Agree that the cookbooks have gotten messy. Not an excuse but sharing the root case behind it: we're building very, very fast and putting examples out for users quickly. We maintain backwards compatibility so sometimes you see 2 examples doing the same thing.

I'll make it a point to clean up the cookbooks and share more examples under this comment. Here are 2 to get started:

- Content creator team: https://github.com/agno-agi/agno/blob/main/cookbook/examples...

- Blog post generator workflow: https://github.com/agno-agi/agno/blob/main/cookbook/workflow...

Both are easily extensible. Always available for feedback at ashpreet[at]agno[dot]com

ElleNeal•8mo ago
I love Agno, they make it so easy to build agents for my Databutton application. Great work guys!!
bediashpreet•8mo ago
Thank you for the kind words <3
LarsenCC•8mo ago
This is awesome!
bediashpreet•8mo ago
<3
idan707•8mo ago
Over the past few months, I've transitioned to using Agno in production, and I have to say, the experience has been nothing short of fantastic. A huge thank you for creating such an incredible framework!
bediashpreet•8mo ago
Thank you for the kind words <3
lerchmo•8mo ago
One thing I don’t understand about these agent frameworks… cursor, Claude, Claude code, cline, v0… all of the large production agents with leaked prompts use xml function calling, and it seems like these frameworks all only support native json schema function calling. This is maybe the most important decision and from my experience native tool calling is just about the worst option.
maxtermed•8mo ago
I've been using this framework for a while, it's really solid IMO. It abstracts just enough to make building reliable agents straightforward, but still leaves lots of room for customization.

The way agent construction is laid out (with a clear path for progressively adding tools, memory, knowledge, storage, etc.) feels very logical.

Definitely lowered the time it takes to get something working.

bediashpreet•8mo ago
Thank you for using Agno and the kind words!
bosky101•8mo ago
Your first 2 examples on your readme involve single agents. These are a waste of time. We don't need yet another llm api call wrapper. An agentic system with just 1 tool / agent is pointless.

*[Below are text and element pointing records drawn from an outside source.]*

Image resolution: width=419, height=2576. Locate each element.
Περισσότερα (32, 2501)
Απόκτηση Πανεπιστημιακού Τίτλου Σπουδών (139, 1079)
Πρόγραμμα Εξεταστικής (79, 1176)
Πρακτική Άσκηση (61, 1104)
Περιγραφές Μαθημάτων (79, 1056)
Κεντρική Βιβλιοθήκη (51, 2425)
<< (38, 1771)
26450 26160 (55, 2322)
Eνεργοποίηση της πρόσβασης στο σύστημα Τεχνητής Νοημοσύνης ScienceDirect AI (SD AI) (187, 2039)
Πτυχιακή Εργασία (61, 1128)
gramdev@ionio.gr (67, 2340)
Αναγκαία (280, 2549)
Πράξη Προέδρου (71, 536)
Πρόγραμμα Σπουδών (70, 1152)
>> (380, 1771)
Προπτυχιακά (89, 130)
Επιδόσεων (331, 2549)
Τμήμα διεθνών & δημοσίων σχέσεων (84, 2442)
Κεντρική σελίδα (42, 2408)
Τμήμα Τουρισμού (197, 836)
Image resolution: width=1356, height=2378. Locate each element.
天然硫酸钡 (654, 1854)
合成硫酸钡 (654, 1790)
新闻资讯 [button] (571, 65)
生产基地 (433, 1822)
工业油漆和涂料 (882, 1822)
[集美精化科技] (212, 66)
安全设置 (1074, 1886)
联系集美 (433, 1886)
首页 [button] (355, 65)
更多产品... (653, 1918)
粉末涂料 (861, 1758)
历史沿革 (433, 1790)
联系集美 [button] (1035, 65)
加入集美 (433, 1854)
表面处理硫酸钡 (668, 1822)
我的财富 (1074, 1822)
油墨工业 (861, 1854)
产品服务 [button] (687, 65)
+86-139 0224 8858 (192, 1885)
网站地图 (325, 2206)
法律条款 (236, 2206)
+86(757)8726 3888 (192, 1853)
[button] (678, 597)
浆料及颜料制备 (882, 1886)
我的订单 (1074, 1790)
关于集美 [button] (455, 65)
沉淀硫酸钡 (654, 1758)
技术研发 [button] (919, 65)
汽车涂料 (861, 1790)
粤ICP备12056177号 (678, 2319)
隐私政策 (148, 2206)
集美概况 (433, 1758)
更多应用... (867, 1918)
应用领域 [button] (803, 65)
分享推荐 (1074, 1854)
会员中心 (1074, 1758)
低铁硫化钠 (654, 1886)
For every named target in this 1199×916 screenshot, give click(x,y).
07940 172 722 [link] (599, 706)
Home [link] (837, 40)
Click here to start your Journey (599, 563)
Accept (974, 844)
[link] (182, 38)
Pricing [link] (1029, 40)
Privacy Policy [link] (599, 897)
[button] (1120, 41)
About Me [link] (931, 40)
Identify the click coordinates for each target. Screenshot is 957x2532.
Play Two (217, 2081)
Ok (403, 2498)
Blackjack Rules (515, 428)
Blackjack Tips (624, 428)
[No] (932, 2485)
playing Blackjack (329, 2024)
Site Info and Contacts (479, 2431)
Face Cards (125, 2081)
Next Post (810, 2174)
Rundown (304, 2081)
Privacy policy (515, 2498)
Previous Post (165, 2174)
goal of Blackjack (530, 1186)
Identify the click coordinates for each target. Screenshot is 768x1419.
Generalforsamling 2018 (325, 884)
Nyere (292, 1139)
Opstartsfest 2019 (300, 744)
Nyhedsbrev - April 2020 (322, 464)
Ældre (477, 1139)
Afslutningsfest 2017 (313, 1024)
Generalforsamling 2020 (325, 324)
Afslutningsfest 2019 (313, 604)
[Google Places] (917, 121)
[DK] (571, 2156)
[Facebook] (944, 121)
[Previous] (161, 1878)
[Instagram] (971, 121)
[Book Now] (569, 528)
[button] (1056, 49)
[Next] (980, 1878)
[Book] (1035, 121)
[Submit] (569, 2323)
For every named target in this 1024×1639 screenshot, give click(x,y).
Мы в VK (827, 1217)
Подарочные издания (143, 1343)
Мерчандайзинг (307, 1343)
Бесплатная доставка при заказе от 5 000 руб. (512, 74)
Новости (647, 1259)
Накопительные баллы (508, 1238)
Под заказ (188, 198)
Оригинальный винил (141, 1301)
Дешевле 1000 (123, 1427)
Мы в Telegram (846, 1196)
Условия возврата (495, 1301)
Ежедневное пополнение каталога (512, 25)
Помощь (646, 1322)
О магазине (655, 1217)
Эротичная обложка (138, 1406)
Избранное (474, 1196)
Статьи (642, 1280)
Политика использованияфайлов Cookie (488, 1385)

Thankfully your third example half way down does have an eg with 3 agents. May have helped to have a judge/architect agent.

Not clear about the infra required or used.

Would help to have helper functions to get and set session state/memory. Being able to bootstrap from json could be a good feature.

Would help to have diff agents with diff llms to show that you have thought things through.

Why should spawning 1000's of agents even be in your benchmark. Since when did we start counting variables. Maybe saying each agent would take X memory/ram would suffice - because everything is subjective, can't be generalized.

Consider a rest api that can do what the examples did via curl?

Good luck!

fcap•8mo ago
In my opinion to really lift off here you need to make sure we can use these agents in production. That means the complete supply chain has to be considered. The deployment part is the heavy part and most people can run it locally. So if you close that gap people will be able to mass adopt. I am totally fine if you monetize it as a cloud service but give a full docs from code, test monitoring to deployment. And one more thing. Show what the framework is capable of. What can I do. Lots of videos and use cases here. Every single second needs to be pushed out.